Darla heard the baby waking up, went into the bedroom, and picked her up. She came back into the living room and sat down, talking to Justine in a low sweet continuous murmur. "Daddy'll be home soon!" she said, and the child cooed. "Yes, he will, sweetie!" Then the telephone rang.

"Hello," Darla said, still distracted by the child.

"Uh, is this Miz Conway?"

"Yes, it is. Who is this?"

"This is Jackson Hardegree, Sheriff of Pineville County, Miz Conway. I'm afraid I may have some bad news for you."

Darla closed her eyes and waited. She didn't want to ask, "What?" She didn't want to know. But she knew.

"Uh, Miz Conway, you still there?"


"We have a man who's shot himself down here at Crookman's Creek. His identification says his name's Roger Conway. Is that your husband, ma'am?" "No, no," Darla whimpered. "It can't be."

"What's that?" the sheriff asked. "I'm sorry, Miz Conway, maybe our connection isn't so good. Are you sayin' you think this is somebody else?"

"Nooo," Darla whispered slowly, drawing the word out. No, she wasn't saying that at all.

"Now, I've sent a man for you already, Miz Conway," the sheriff's rough voice was saying gently. "He'll be there before you get off the line with me. I guess—well, I think you better just come down here."

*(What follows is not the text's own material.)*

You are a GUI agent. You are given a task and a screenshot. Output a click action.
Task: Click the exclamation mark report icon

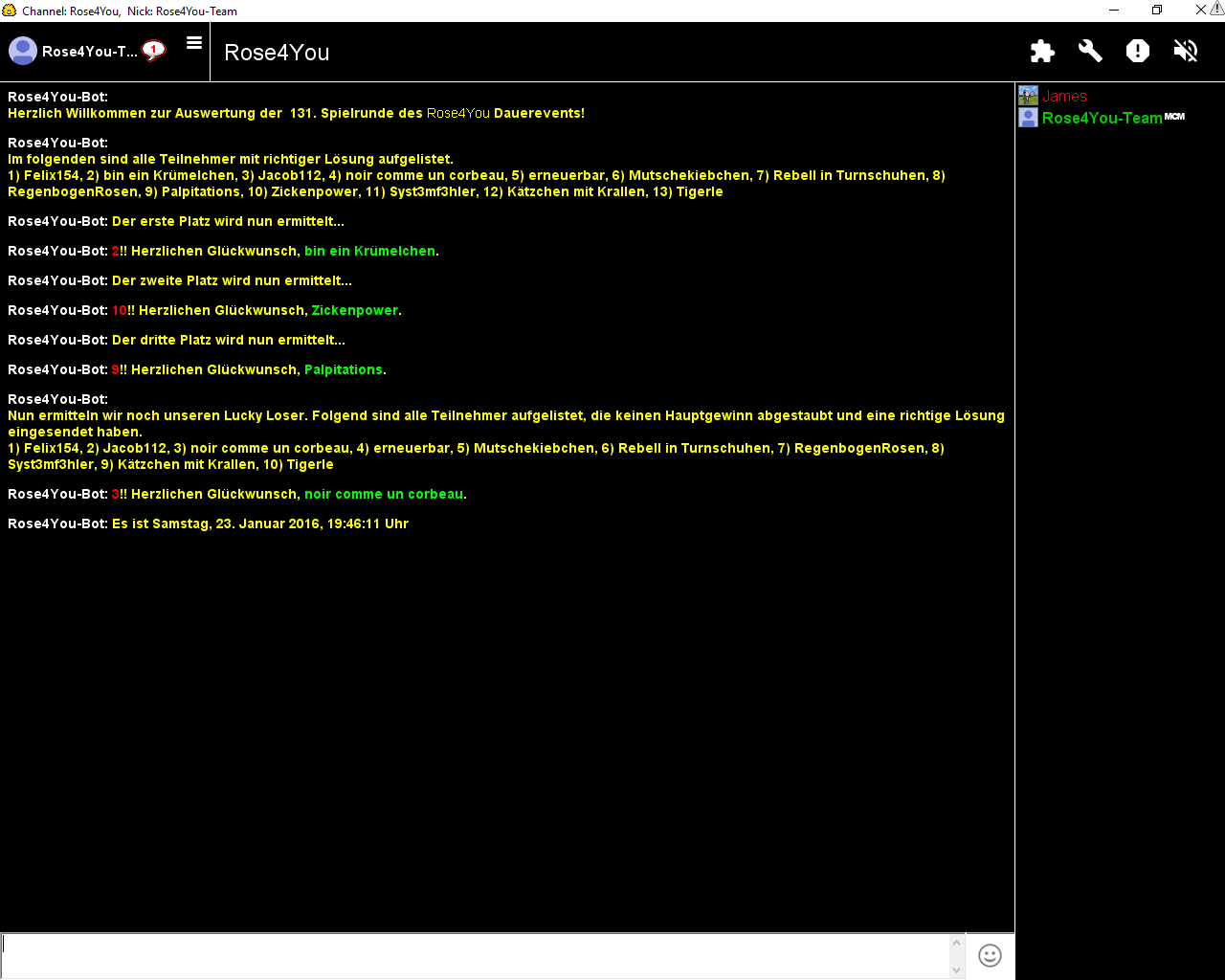(x=1138, y=51)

"Nooo," Darla repeated. She put the telephone down and picked up the baby. She heard the sound of fast-approaching automobiles outside in the driveway.

"You there?" asked a distant voice on the phone. "You still there?"

Someone was knocking on the door, though somehow it was barely audible above the other noise. There were voices, distant voices. Darla couldn't make them out. She couldn't make herself move. She saw a man in uniform step sideways and glance in at her through the window. Another face appeared beside his; it was Jimmy Jenkins. His mouth was moving; he was saying something, but she couldn't tell what. There was an awful, awful roar in her ears and she wondered what it was. As the door was forced open and two men came in, her vision blurred and she realized suddenly what the noise was. She and the baby were crying.